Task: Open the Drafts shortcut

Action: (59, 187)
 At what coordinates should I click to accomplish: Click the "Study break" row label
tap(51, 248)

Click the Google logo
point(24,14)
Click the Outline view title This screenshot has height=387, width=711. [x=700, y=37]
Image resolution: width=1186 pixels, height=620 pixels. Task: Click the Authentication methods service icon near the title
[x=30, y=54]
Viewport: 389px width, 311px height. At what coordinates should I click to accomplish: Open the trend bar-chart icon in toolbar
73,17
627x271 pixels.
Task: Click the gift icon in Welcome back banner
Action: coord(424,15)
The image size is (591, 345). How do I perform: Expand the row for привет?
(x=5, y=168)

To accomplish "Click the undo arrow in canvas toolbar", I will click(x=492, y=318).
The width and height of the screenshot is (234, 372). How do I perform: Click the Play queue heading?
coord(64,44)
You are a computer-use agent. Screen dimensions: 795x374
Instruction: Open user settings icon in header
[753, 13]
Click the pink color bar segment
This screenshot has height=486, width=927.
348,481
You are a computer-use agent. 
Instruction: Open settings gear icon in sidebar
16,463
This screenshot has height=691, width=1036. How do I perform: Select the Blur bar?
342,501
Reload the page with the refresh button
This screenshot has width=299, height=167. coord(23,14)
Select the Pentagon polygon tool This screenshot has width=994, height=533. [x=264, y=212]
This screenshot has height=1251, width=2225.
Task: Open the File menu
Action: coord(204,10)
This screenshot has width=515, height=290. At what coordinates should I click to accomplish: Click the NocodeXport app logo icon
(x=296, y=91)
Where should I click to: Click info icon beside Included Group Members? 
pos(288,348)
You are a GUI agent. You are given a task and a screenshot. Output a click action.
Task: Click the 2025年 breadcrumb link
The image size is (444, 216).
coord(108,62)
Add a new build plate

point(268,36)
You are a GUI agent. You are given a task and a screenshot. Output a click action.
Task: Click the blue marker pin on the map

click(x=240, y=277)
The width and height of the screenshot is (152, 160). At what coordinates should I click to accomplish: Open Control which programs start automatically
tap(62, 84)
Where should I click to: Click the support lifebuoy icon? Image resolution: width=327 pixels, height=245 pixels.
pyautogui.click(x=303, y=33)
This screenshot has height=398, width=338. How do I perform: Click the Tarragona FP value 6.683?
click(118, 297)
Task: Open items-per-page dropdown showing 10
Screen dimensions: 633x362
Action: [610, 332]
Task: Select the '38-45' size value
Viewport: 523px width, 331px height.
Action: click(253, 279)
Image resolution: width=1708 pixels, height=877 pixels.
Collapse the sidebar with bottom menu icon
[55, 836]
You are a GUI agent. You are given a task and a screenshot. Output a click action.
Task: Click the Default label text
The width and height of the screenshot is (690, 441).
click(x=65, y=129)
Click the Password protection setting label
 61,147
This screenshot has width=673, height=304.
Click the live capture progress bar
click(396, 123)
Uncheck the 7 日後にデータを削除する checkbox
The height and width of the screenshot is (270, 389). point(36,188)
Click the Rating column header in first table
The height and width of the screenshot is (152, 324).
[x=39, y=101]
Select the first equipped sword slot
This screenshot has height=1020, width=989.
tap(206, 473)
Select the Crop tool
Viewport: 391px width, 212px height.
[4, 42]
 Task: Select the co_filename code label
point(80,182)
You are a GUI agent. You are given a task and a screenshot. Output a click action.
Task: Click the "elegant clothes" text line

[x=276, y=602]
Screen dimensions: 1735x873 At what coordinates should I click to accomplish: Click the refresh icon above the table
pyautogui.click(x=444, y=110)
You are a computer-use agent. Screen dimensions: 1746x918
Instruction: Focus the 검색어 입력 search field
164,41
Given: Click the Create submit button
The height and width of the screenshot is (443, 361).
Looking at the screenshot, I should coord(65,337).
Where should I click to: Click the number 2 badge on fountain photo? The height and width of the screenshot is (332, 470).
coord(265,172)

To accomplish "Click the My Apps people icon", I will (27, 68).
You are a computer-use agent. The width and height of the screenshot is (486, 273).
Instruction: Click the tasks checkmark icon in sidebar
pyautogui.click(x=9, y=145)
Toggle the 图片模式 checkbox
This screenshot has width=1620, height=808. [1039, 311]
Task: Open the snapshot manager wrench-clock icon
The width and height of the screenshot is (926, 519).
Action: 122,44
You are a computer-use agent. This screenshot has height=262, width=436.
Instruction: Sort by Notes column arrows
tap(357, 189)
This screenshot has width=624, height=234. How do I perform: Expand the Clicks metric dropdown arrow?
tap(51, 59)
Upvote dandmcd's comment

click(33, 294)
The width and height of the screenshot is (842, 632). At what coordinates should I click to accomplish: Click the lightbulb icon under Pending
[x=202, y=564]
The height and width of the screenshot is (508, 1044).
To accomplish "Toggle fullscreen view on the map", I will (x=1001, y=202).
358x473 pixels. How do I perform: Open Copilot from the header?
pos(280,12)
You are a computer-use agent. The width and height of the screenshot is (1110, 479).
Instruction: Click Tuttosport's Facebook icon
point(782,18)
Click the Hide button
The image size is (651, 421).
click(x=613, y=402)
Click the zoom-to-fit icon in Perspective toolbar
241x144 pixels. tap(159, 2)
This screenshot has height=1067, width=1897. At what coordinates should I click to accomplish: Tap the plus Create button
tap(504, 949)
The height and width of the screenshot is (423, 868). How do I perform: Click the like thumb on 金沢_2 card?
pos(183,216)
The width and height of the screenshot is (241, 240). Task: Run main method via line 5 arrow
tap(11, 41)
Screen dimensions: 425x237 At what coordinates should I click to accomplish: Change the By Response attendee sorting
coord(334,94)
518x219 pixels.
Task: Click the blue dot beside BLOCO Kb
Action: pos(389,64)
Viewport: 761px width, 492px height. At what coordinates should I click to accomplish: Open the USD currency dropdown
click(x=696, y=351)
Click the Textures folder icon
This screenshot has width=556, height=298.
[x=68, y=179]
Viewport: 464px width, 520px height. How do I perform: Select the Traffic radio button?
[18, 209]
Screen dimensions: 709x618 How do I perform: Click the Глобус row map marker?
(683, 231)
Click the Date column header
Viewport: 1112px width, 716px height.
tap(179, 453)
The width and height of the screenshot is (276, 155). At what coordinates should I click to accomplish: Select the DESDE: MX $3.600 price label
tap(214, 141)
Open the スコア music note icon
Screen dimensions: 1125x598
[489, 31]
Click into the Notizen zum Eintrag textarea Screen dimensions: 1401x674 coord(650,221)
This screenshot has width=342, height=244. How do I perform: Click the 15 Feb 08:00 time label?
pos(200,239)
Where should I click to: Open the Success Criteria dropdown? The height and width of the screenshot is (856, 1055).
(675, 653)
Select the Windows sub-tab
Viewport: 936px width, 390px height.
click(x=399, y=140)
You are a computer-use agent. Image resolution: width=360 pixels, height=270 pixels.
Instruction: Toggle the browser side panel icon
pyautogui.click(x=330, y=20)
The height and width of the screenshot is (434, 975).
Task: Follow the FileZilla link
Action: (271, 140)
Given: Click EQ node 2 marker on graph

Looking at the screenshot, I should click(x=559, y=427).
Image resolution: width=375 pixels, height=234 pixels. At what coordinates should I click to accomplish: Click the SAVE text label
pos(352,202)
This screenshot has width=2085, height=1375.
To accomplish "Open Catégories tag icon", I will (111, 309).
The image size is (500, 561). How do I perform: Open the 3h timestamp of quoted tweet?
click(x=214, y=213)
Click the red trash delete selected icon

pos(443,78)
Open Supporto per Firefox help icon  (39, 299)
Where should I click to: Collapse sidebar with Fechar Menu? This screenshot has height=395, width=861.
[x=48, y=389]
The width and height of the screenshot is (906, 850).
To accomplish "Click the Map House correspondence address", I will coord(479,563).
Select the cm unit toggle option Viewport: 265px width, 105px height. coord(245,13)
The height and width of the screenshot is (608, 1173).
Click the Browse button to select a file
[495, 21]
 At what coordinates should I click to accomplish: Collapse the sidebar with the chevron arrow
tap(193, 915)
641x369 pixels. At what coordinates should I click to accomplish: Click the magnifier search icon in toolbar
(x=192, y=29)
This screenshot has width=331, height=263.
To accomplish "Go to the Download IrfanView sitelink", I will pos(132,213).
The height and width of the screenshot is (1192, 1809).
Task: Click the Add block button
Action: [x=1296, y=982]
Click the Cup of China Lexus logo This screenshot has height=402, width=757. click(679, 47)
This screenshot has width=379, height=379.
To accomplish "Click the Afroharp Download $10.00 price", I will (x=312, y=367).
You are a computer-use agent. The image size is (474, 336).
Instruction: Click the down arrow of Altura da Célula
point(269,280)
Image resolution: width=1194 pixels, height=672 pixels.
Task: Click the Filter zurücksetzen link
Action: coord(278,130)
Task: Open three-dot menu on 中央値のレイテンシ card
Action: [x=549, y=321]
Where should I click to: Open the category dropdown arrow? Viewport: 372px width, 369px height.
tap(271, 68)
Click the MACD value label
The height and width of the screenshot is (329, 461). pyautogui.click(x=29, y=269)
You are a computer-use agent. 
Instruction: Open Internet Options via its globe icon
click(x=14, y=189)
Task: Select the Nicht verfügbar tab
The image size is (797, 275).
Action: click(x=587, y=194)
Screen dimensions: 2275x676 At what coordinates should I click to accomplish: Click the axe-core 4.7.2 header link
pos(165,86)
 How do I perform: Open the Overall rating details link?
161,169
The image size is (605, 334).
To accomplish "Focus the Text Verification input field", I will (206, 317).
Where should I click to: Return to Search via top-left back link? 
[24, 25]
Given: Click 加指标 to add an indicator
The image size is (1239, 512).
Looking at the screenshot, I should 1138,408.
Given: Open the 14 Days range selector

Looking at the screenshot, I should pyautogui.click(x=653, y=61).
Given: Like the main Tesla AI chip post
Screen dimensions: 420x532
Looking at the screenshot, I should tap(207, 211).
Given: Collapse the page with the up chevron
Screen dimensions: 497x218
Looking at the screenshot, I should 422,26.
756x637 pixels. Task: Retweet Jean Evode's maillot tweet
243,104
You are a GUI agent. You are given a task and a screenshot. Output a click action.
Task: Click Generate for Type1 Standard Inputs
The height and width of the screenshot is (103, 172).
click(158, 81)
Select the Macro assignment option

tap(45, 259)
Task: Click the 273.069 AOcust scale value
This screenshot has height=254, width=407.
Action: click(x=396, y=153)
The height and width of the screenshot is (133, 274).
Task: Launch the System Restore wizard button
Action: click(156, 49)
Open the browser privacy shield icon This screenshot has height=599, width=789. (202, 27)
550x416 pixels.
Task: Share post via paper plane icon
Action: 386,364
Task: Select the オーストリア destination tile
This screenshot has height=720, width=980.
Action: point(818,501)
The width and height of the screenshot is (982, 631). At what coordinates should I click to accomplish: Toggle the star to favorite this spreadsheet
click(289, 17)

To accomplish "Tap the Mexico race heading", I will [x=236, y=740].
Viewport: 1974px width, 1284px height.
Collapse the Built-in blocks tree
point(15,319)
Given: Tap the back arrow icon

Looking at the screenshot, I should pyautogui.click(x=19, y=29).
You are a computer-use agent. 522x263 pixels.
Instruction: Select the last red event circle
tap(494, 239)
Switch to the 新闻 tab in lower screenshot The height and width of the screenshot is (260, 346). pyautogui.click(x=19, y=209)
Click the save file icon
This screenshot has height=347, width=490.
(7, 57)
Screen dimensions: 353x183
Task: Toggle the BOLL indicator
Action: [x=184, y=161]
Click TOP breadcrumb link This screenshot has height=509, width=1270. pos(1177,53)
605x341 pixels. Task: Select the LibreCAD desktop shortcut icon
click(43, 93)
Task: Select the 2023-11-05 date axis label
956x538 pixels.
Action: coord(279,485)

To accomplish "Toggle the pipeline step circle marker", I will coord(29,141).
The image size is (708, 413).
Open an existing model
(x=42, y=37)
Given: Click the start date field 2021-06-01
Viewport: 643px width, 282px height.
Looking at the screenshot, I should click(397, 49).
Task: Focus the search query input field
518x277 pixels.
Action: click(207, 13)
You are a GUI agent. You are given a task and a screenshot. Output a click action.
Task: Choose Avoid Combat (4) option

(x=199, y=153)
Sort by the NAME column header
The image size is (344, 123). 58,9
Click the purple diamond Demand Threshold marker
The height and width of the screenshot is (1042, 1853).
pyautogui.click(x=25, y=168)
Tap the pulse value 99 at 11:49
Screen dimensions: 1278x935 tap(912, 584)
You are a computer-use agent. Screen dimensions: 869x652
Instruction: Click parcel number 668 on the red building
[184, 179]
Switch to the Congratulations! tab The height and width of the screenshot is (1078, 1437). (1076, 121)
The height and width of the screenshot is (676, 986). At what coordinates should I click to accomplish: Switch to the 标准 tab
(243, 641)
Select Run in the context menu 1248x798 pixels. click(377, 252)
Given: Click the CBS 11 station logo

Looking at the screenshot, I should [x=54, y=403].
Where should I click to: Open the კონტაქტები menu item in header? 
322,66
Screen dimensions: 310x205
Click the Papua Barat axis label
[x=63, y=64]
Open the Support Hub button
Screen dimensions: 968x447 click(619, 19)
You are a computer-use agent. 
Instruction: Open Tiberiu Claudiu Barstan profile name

━━━

• _Work to do_:
Retype the part of the data that opens with the line containing "Given: Open the 14 Days range selector" and closes with the line containing "Looking at the screenshot, I should tap(207, 211).", both lines included, reproducing each line exactly.

• _The result_:
Given: Open the 14 Days range selector

Looking at the screenshot, I should pyautogui.click(x=653, y=61).
Given: Like the main Tesla AI chip post
Screen dimensions: 420x532
Looking at the screenshot, I should tap(207, 211).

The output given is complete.